The city urges us to focus on the “intertwined interests” of the different executive agencies, and the overall harm that would result from allowing one agency to retain public records, while preventing another from doing so.  It encourages this court to find guidance in Ex parte Elliot, 815 S.W.2d 251 (Tex. 1991), a case decided by the Texas Supreme Court under similar circumstances.  In Elliot, the district attorney appealed a trial court’s expungement of all petitioner’s criminal records.  815 N.W.2d at 251.  The Texas Court of Appeals sustained the district attorney’s point of error, but limited its reformation of the trial court order to records maintained by him.  Id.  The Texas Supreme Court reversed the limited reformation, finding that the “law governing expunction of criminal records creates a unique situation in which all persons and agencies party to an expunction action share not only interwoven but identical interests.”  Id. at 252.  As such, the court reasoned, reversal of the entire district court order was warranted under the circumstances.  Id.

Though Elliot has no precedential value in this jurisdiction, we are persuaded by its reasoning and its underlying policy arguments.  Expungement by some, but not all agencies, would undermine the “common goals of uniform management of documentation and effective deterrence of recidivism.”  Id.  Further, a limited reversal would not provide full and effective relief for the appealing party, for it would be “unable to cross-reference its criminal records with those of other agencies.”  Id. 

When weighing these policy considerations along with the unwarranted judicial intrusion into executive-branch functions, reversal of the entire decision seems justified.  The United States Supreme Court has recognized an appellate court’s power to reverse a judgment in toto if the contrary result would work an injustice.  See Washington Gas-Light Co. v. Lansden, 172 U.S. 534, 556, 19 S. Ct. 296, 304 (1899).  Here, were this court to reverse the district court’s order solely as it pertains to the city, it would “work an injustice” because it would be upholding the expungement of some non-court records held by the executive branch.  T.M.B. held that this “intrusion upon the constitutional functions of the executive branch . . . is impermissible under the separation of powers doctrine.”  T.M.B., 590 N.W.2d at 812-13.  As such, the district court’s order expunging all non-judicial records held by executive agencies must be reversed in its entirety.

----

## Exercises to complete
(a) In the court opinion on expunging executive-agency records, which court decided Ex parte Elliot?
(b) Continue the court opinion on expunging executive-agency records, starting after its last sentence.
The material that follows comes from a different source than the court opinion above.

## Dataset extract
----

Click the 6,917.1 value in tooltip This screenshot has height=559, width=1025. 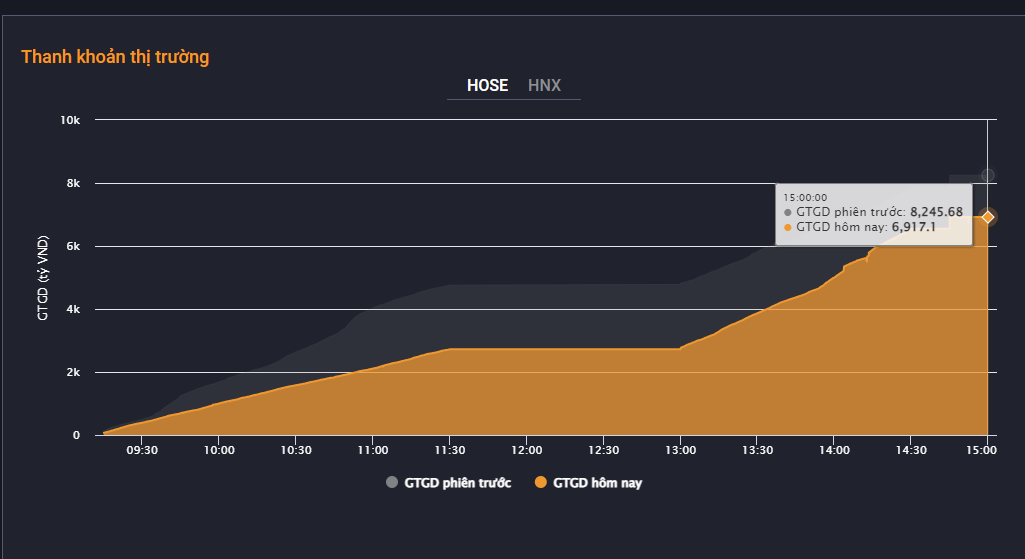[913, 227]
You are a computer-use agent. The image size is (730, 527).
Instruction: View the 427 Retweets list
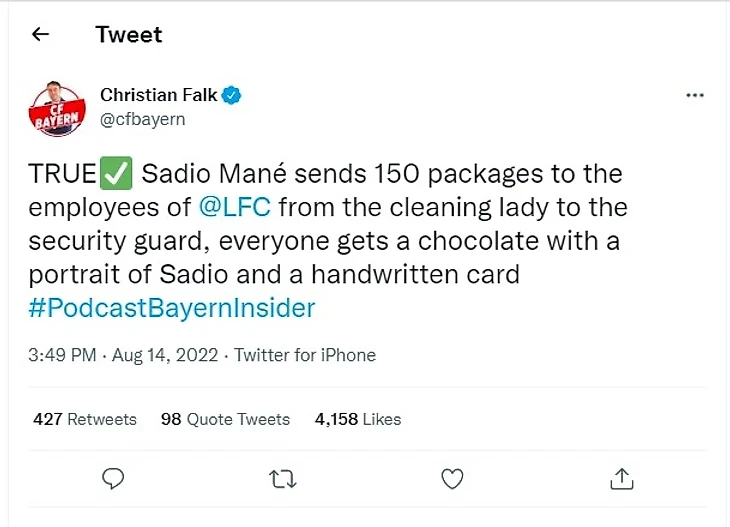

----

## Your written answers
(a) The Texas Supreme Court.

(b)
            Because the district court has inherent authority over all court records and agents of the court, its order to expunge all court records pertaining to Schultz’s conviction will not be disturbed.  But because the court’s inherent authority to order expungement is limited in cases not involving a petitioner’s constitutional rights, we reverse the portion of the district court’s order instructing the sealing of non-judicial records maintained by the executive branch.  This reversal extends to both appealing and non-appealing executive agencies.

            Affirmed in part and reversed in part.


*  Retired judge of the Minnesota Court of Appeals, serving by appointment pursuant to Minn. Const. art. VI, § 10. 

[1]  There is some debate as to appellant’s proper name in these proceedings.  Shultz argues that appellant should be referred to as the Crystal Police Department because other city executive agencies are unaffected by the court’s order.  See Minn. Stat. §§ 388.051, subd. 1(c), 487.25, subd. 10 (2002) (felonies prosecuted not by the city attorney’s office, but by the county attorney).  Though true, a police department is a component of city government.  State v. C.A., 304 N.W.2d 353, 361 (Minn. 1981).  As such, it is entirely appropriate for this court to refer to appellant as City of Crystal.


[2]  We note also that the district court that granted Schultz’s petition for expungement was the same court that accepted his guilty plea in 1997. 

[3] Schultz argues that this court should consider that Ambaye, the most recent supreme court case addressing a court’s authority to expunge, makes no reference to Quinn, and relies instead on earlier cases, such as C.A.  Though true, the expungement order in dispute in Ambaye extended only to his indictment and prosecution – in other words, “court records.”  Ambaye, 616 N.W.2d at 257.  Ambaye did not address non-judicial records possessed by another branch of government.